[Stored records]

-.-.-

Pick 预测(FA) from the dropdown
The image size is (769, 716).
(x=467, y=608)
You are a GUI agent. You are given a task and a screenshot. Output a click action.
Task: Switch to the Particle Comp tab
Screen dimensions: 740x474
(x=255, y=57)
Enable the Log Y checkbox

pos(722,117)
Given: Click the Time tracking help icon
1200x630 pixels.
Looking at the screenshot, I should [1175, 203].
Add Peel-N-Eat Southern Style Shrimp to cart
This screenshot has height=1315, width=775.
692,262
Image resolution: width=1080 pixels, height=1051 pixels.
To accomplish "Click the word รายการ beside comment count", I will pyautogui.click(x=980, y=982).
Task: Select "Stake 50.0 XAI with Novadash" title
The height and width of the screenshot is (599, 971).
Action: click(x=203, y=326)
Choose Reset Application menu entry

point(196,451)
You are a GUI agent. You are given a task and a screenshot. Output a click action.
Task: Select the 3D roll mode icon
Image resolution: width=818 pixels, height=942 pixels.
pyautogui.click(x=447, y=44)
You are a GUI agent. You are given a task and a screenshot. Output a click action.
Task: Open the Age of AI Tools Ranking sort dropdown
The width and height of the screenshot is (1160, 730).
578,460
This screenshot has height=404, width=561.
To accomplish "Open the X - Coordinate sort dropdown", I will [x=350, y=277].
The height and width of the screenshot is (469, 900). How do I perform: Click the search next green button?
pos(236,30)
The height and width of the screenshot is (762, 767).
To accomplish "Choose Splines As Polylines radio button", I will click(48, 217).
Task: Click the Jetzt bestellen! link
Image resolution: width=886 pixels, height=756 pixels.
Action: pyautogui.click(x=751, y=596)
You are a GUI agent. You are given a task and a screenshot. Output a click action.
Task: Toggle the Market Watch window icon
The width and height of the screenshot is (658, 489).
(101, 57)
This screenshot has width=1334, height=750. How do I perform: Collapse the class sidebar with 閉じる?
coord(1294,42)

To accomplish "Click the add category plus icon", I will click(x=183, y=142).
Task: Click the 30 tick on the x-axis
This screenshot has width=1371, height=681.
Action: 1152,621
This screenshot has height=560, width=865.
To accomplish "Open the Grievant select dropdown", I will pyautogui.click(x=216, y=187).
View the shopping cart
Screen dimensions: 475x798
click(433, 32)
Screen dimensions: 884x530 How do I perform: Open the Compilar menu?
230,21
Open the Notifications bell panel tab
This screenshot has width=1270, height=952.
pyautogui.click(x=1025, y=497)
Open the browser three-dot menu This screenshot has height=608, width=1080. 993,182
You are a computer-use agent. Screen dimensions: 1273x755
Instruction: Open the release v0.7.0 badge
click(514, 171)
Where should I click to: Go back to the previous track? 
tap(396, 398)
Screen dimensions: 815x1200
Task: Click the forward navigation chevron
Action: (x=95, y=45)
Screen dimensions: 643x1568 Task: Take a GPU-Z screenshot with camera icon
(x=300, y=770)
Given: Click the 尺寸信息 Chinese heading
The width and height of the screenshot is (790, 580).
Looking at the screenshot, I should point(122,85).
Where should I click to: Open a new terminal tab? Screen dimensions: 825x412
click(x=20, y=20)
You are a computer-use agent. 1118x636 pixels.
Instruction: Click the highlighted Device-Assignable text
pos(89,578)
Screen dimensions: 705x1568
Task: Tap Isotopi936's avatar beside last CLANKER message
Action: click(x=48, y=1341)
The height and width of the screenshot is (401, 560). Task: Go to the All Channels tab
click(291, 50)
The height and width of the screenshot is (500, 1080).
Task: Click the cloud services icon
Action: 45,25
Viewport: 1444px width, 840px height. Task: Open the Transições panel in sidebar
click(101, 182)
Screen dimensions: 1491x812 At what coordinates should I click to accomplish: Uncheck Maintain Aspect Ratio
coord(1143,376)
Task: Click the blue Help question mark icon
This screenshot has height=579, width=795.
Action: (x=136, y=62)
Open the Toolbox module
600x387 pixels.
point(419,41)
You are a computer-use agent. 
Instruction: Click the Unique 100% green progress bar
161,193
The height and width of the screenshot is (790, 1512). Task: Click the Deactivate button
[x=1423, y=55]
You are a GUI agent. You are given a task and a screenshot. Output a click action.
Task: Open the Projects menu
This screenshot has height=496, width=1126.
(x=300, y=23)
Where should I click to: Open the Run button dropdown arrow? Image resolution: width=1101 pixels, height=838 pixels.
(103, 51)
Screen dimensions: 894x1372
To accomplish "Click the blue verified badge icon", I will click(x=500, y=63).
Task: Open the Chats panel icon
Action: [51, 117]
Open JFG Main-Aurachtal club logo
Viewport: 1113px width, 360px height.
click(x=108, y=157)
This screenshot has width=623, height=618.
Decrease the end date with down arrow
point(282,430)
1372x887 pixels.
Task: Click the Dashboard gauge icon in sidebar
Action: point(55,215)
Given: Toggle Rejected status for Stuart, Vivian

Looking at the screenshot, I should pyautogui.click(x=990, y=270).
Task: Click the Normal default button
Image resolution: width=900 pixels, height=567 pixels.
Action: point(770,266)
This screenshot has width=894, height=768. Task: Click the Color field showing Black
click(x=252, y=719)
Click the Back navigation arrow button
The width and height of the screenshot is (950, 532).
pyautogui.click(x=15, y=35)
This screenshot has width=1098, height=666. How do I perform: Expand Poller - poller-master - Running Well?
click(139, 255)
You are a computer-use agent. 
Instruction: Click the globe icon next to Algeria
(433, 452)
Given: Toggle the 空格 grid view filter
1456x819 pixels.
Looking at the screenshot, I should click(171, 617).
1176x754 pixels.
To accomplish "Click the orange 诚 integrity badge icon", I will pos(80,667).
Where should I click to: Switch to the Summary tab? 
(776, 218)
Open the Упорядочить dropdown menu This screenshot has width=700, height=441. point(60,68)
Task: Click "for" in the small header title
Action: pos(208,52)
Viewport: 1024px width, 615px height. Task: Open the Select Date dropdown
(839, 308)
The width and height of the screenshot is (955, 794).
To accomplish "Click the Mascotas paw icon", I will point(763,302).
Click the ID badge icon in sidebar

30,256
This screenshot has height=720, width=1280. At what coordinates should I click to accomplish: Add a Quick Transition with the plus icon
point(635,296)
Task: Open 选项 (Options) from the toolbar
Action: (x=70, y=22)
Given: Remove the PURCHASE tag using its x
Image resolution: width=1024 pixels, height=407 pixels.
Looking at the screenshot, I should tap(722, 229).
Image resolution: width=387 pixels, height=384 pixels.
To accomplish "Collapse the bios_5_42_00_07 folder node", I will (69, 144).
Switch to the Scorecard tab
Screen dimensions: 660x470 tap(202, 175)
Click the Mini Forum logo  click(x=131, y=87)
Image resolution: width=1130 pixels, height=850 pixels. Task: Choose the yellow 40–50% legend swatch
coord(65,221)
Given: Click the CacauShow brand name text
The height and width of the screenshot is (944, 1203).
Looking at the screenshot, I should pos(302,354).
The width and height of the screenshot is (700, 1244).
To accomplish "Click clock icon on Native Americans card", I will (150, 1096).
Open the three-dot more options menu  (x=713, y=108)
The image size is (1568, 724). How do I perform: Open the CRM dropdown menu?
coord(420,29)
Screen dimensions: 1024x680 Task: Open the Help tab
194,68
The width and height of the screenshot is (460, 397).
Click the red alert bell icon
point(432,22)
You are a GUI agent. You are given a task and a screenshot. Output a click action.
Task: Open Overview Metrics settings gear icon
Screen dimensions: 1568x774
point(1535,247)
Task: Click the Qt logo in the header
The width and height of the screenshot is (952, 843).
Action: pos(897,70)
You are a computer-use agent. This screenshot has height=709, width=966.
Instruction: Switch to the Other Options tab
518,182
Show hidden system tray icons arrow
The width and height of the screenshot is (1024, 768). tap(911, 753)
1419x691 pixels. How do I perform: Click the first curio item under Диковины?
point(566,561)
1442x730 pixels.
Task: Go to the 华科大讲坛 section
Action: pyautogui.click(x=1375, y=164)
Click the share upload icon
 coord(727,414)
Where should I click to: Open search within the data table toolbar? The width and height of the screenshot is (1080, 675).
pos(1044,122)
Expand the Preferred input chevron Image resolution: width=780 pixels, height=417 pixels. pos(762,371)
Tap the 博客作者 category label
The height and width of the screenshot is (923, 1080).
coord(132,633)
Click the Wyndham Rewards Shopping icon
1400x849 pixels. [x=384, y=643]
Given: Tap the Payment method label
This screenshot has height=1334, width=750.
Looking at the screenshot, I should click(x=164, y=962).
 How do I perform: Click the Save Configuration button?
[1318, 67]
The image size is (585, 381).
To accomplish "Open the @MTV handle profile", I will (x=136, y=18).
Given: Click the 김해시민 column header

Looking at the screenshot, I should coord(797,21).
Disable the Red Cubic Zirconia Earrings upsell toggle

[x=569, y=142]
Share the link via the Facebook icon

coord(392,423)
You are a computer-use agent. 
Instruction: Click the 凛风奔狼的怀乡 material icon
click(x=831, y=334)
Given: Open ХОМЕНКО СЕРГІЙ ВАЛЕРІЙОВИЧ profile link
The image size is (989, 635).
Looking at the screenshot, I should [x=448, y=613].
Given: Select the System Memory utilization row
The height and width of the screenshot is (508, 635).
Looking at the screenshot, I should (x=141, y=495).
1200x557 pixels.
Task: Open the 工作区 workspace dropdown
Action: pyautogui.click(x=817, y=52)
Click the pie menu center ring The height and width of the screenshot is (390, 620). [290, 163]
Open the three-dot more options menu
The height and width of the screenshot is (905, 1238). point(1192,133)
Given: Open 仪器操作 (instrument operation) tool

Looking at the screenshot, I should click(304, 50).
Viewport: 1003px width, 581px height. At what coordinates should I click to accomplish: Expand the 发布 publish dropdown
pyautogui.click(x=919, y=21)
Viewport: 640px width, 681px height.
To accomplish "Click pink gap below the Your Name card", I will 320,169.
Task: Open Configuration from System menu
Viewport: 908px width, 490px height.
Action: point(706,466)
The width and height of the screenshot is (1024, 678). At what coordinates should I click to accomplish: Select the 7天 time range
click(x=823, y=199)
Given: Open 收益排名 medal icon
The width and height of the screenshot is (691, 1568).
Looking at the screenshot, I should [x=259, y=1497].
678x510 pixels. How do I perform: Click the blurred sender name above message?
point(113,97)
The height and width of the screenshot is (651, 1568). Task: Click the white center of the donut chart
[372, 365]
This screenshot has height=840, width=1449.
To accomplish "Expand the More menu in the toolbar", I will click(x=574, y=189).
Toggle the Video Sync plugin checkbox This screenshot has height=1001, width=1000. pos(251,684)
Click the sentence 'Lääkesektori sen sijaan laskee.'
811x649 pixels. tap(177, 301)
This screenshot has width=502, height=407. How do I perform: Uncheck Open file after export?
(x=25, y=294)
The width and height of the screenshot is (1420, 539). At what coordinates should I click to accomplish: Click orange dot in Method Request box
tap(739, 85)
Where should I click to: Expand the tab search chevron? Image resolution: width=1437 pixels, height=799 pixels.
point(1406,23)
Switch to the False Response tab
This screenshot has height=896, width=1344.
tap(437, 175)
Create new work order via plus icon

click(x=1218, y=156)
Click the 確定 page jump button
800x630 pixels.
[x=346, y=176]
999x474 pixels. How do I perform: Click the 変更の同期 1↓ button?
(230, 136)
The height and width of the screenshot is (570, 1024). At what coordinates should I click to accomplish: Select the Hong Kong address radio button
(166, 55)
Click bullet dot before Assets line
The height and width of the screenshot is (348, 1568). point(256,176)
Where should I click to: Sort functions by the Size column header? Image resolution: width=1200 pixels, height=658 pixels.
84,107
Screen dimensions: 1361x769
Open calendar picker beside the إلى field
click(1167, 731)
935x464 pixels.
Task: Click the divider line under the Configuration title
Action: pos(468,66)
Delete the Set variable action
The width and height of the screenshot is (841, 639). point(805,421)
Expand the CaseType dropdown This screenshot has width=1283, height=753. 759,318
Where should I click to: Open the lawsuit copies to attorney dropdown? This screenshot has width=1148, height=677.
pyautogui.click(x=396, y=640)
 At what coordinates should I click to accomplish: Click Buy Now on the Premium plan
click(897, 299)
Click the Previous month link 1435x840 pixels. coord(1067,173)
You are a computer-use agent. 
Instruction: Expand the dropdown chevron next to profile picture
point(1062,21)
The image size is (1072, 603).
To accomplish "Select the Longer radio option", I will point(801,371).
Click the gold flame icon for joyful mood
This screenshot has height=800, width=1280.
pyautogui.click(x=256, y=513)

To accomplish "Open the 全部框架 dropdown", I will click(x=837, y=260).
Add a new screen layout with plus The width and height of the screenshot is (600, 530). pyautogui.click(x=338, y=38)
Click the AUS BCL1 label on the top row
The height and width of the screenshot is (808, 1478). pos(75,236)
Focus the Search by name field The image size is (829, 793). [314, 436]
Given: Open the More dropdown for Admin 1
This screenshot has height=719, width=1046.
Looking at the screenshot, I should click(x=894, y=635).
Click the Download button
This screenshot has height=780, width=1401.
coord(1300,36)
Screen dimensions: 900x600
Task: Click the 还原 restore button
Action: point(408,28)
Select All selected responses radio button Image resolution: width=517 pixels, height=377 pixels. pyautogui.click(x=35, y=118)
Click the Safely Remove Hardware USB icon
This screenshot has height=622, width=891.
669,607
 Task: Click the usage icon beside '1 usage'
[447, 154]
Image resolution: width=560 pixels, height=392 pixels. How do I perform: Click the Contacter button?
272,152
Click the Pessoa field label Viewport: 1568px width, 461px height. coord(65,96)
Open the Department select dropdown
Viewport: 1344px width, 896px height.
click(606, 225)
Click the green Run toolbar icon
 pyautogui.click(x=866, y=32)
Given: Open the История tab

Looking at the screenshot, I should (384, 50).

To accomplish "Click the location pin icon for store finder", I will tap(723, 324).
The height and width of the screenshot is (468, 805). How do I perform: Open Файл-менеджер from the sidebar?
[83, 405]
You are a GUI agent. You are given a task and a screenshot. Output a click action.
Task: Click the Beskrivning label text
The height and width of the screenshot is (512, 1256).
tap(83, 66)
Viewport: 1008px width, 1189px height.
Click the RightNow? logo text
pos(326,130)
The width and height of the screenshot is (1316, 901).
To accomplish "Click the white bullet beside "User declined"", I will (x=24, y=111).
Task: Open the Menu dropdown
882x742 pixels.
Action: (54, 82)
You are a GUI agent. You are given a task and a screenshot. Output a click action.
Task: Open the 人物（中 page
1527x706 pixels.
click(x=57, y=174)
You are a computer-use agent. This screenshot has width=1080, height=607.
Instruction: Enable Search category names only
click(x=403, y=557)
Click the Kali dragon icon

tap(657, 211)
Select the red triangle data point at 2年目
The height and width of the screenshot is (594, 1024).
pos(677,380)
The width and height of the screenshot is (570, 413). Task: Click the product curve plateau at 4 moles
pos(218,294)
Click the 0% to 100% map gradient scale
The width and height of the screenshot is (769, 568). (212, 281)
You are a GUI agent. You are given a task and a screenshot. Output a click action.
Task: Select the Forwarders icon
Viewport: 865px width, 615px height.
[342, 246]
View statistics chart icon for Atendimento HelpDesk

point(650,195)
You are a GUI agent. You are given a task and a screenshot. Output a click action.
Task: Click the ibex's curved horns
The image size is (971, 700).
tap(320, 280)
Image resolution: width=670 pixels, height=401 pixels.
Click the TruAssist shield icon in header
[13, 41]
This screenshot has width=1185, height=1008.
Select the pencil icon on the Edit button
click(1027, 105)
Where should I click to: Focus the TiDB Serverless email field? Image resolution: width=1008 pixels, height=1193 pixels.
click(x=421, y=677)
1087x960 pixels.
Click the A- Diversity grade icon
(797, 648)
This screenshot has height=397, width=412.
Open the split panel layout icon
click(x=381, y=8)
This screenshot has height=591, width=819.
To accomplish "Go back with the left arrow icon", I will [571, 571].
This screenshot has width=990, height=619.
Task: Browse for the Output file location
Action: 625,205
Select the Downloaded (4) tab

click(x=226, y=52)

-.-.-

Each line from the start of the records through the line holding "50.0 XAI with" must be returned exactly; nothing else belongs in the answer.

Pick 预测(FA) from the dropdown
The image size is (769, 716).
(x=467, y=608)
You are a GUI agent. You are given a task and a screenshot. Output a click action.
Task: Switch to the Particle Comp tab
Screen dimensions: 740x474
(x=255, y=57)
Enable the Log Y checkbox

pos(722,117)
Given: Click the Time tracking help icon
1200x630 pixels.
Looking at the screenshot, I should [1175, 203].
Add Peel-N-Eat Southern Style Shrimp to cart
This screenshot has height=1315, width=775.
692,262
Image resolution: width=1080 pixels, height=1051 pixels.
To accomplish "Click the word รายการ beside comment count", I will pyautogui.click(x=980, y=982).
Task: Select "Stake 50.0 XAI with Novadash" title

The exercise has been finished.